Prop 36: Three Strikes Reform
Prop 36: The Basics
Proposition 36 is made of five main provisions that results in the reform of California’s Three Strikes law, which imposes a mandatory minimum 25 year sentence for a person convicted of any felony and has two or more strike priors. Under the new scheme:
- A life sentence may be imposed only when the new felony qualifies as serious or violent.
- Third-strikers who are convicted of a non-violent felony would receive twice the usual term for the new offense instead of the current mandatory 25 year minimum.
- Offenders currently serving life sentences would be eligible for a reduced sentence if their third strike was not serious or violent.
- Life sentences would continue to be imposed for certain nonserious, nonviolent sex or drug offenses or involved firearm possession.
- Life sentences would continue to be imposed for felons with nonserious, nonviolent third strike if the prior convictions were for rape, murder, or child molestation.
About Prop 36’s Fiscal Impact
Proponents of Proposition 36 point to the fact that fewer inmates would be housed in state prisons for life sentences because of the requirement that the third strike be a violent felony in order to qualify for the 25 to life mandatory sentence.

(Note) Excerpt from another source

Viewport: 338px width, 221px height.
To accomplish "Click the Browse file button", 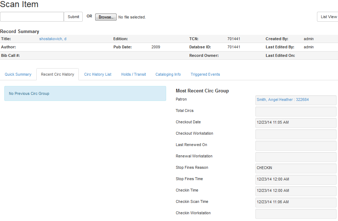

Coupled with the fact that some current inmates may be eligible for reduced sentences upon review; Proposition 36 would reduce the overall prison population. The Legislative Analyst’s Office estimates that the reduced prison population would save the state $70 million in prison and parole operations.
Opponents, however, point to the fact that costs for probation and high recidivism rates are taken up on a local level. The fiscal effects are therefore uncertain.
California voters approved the Three Strikes Law in 1994 as Proposition 184. Under the Three Strikes law, so-called “second-strikers” are sentenced to twice the term otherwise required for the new conviction. 2004’s Proposition 66 served as an attempt to revise certain aspects of the sentencing law, but voters defeated that effort 52.7% to 47.3%. As of June 30, 2012 there were 8,873 Third Strike and 32,585 Second Strike felons in state prison.
A previous Proposition 36 successfully passed in 2000 which relaxed the three strikes law to allow qualified defendants convicted of non-violent drug possession offenses to receive probation in lieu of sentencing so long as they comply with ongoing drug treatment requirements. The present three strikes law.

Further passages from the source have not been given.